WRITTEN INSTRUCTION A:
In the patent excerpt, what hydrogen content does the gas yielded in the Caspers ebullated bed process contain?
WRITTEN INSTRUCTION B:
Express the stretch of the entries from the line containing "Given: Open the 不复权 adjustment dropdown" through the end of the entries as a Markdown table with columns Row and Line, skipping blank lines. Leave the pictures out of the answer.

DOCUMENT EXTRACT:
— Begin —
2. The method of claim 1 wherein the sulfur containing compound yields hydrogen sulfide.
3. The method of claim 1 wherein the sulfur containing compound is selected from the group consisting of hydrogen sulfide, dimethyl sulfide and carbon disulfide.
4. The method of claim 1 wherein the sulfur containing compound is introduced to the ebullated bed with the hydrogen containing gas.
5. The method of claim 1 wherein the hydrogen containing gas comprises about 2 vol % to 10 vol % hydrogen sulfide.

1. Field of the Invention

This invention relates to an improved ebullated bed process. In the improved process a hydrogen-containing gas comprising elevated amounts of hydrogen sulfide is introduced into the reactor and as a result sediment formation is surpressed.

2. Description of Other Relevant Methods in the Field

The ebullated bed process comprises the passing of concurrently flowing streams of liquids or slurries of liquids and solids and gas through a vertically cylindrical vessel containing catalyst. The catalyst is placed in random motion in the liquid and has a gross volume dispersed through the liquid medium greater than the volume of the catalyst when stationary. The ebullated bed process has found commercial application in the upgrading of heavy liquid hydrocarbons such as vacuum residuum or atmospheric residuum or converting coal to synthetic oils. The ebullated bed process is generally described in U. S. Pat. No. Re. 25,770 issued Apr. 27, 1965 to E. S. Johanson.

U. S. Pat. No. 4,465,584 to E. Effron et al teaches the use of hydrogen sulfide to reduce the viscosity of a bottoms stream produced in a hydroconversion process. Coal, petroleum residuum and similar carbonaceous feed materials are subjected to hydroconversion in the presence of a hydrogen-containing gas to produce a hydroconversion effluent which is subjected to separation to yield a heavy bottoms stream containing high molecular weight liquids and unconverted carbonaceous material. The viscosity of the bottoms stream produced in the separation stage is prevented from increasing by treating the feed to the separation stage with hydrogen sulfide gas prior to or during separation. The heavy bottoms may be stored in an atmosphere of gaseous hydrogen sulfide in order to prevent polymerization and degradation prior to further processing.

U. S. Pat. No. 4,457,834 to J. Caspers et al teaches an ebullated bed process in which gaseous products are recovered from a catalytic hydrogenation zone. Contaminants such as hydrogen sulfide are removed from the gaseous products to yield a hydrogen gas containing at least 70 vol % hydrogen.
— End —
EXTRACTED ENTRIES:
— Begin —
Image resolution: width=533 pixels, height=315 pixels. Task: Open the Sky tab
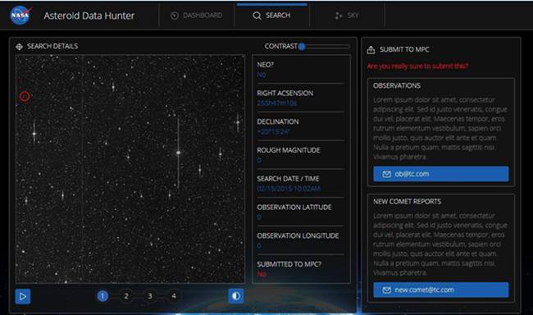[347, 16]
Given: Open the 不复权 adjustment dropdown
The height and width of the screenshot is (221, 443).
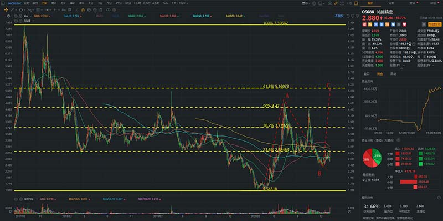Looking at the screenshot, I should point(339,16).
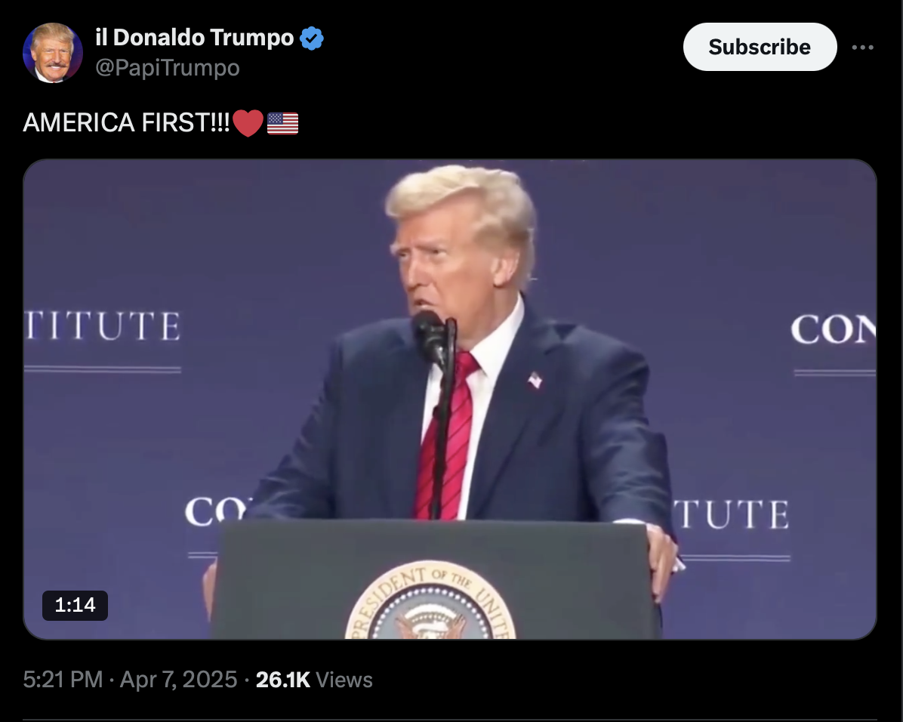Open the 5:21 PM timestamp link
Screen dimensions: 903x722
(63, 680)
— End —
SOLUTION A:
At least 70 vol % hydrogen.

SOLUTION B:
| Row | Line |
|---|---|
| 1 | Given: Open the 不复权 adjustment dropdown |
| 2 | The height and width of the screenshot is (221, 443). |
| 3 | Looking at the screenshot, I should point(339,16). |
| 4 | Open the 5:21 PM timestamp link |
| 5 | Screen dimensions: 903x722 |
| 6 | (63, 680) |